Kö: Auf der Suche nach dem verlorenen Glamour

Trotz Baugruben — Freifrau von Kö zeigt das Düsseldorf der feinen Gesellschaft.

Düsseldorf. Während die Freifrau noch den letzten Tupfer Rouge aufträgt, wird im Foyer des Theatermuseums schon der Champagner kredenzt. Zwanzig Teilnehmer haben sich zur ersten „Glamourführung“ versammelt, jetzt wartet alles auf den Auftritt der Freifrau.

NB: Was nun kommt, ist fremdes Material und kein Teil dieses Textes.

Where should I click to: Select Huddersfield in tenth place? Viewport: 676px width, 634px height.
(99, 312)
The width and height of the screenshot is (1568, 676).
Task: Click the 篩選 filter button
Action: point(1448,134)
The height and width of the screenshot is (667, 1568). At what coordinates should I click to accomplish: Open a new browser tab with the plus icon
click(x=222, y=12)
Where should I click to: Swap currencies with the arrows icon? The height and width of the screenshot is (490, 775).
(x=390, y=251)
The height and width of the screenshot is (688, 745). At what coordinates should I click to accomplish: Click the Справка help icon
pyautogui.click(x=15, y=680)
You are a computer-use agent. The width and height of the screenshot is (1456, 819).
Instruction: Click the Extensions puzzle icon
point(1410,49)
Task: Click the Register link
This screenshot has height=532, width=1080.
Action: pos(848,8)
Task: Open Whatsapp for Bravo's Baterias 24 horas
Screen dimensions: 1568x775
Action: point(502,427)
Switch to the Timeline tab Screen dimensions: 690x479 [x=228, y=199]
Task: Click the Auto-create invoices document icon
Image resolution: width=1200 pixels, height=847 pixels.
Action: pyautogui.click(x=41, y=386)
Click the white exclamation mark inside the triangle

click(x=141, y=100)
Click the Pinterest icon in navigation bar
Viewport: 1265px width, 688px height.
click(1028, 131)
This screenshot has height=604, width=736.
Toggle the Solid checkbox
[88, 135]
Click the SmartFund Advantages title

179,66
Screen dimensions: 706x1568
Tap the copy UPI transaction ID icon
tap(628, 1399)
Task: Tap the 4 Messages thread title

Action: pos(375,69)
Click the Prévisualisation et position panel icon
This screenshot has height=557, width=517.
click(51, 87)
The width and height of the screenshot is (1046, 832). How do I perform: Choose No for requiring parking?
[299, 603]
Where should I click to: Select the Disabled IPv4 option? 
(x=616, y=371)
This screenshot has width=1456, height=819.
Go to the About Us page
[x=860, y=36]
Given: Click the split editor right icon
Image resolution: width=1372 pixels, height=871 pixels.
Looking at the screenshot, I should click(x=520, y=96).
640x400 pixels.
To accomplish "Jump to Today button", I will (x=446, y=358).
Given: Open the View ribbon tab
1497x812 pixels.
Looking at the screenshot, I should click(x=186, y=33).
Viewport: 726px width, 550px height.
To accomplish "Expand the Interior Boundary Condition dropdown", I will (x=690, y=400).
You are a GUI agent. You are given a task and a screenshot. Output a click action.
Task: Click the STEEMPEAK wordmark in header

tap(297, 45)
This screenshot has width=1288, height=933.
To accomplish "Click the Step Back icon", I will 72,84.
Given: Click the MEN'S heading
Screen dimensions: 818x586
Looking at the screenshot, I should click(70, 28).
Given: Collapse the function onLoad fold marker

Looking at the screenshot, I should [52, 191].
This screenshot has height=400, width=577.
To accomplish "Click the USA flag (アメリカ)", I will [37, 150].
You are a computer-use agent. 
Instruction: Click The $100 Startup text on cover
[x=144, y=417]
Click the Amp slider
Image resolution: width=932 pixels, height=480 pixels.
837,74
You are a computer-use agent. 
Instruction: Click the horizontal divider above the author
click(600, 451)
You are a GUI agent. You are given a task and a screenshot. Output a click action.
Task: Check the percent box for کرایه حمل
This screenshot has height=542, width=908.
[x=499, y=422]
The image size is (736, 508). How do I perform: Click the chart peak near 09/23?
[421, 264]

Allein wie sie die Treppe im Museum herunterschreitet — das erinnert fast an Scarlett O’Hara aus „Vom Winde verweht.“

Am Samstag feierte Madames etwas anderer Stadtbummel Premiere: „Willkommen in der Landesbaugrube Düsseldorf“, begrüßt sie die Teilnehmer. „Ich bin dafür zuständig, den Prunk der Kö ins rechte Licht zu rücken.“

Denn der einstige Glanz der ehemaligen „Glamourhauptstadt“ drohe im Schlamm der Baugruben verschüttet zu werden. Vom Theatermuseum aus geht es über die Reste des Hofgartens zum auf Parklückengröße geschrumpften Corneliusplatz: „Hier sehen Sie die Realität in der Stadt. Baugruben, Kräne, Hofgartenstraße. Aber wir haben den Krieg überstanden, wir werden auch das überstehen“, sagt sie optimistisch. Unklar bleibt, welchen Krieg die 34-Jährige meint.

Zum Tausendfüßler hat sie natürlich auch eine Meinung: „Erst gab es Proteste, dass er gebaut wurde, jetzt protestieren sie, damit er nicht abgerissen wird.“ Freifrau würde das nie tun, sie lässt höchstens protestieren.

Vor dem Besuch der nach ihr benannten Straße warnt sie die Teilnehmer: Der Anblick mehrfach gerichteter Näschen“ sei für zarte Seelen nur schwer zu verkraften.

Sie genießt das Schaulaufen, im Modegeschäft Eickhoff wird sie sogar mit Handkuss begrüßt, obwohl sie doch nur „eine einfache Frau aus der Oberschicht“ ist. Mit unverschämten Zurufen geht sie souverän um: „Der Bauhelm ist aber von Tiffanys, oder?“ „Natürlich, Schätzchen.“ Madame ist zwar knallhart in der Rhetorik, nimmt es jedoch mit den geschichtlichen Daten nicht so genau geht. Dafür sprudelt ihr Witz wie Brause im Champagnerkelch. Ein Society-Girl will sie nicht sein und zur Stilikone mangelt es unter fingerdickem Make-up einfach an Understatement. Stattdessen hat sie etwas, das man nicht kaufen kann: unverbrauchte Originalität. Und deshalb gibt es auch ungewöhnlich viel Applaus für diese Stadtführung.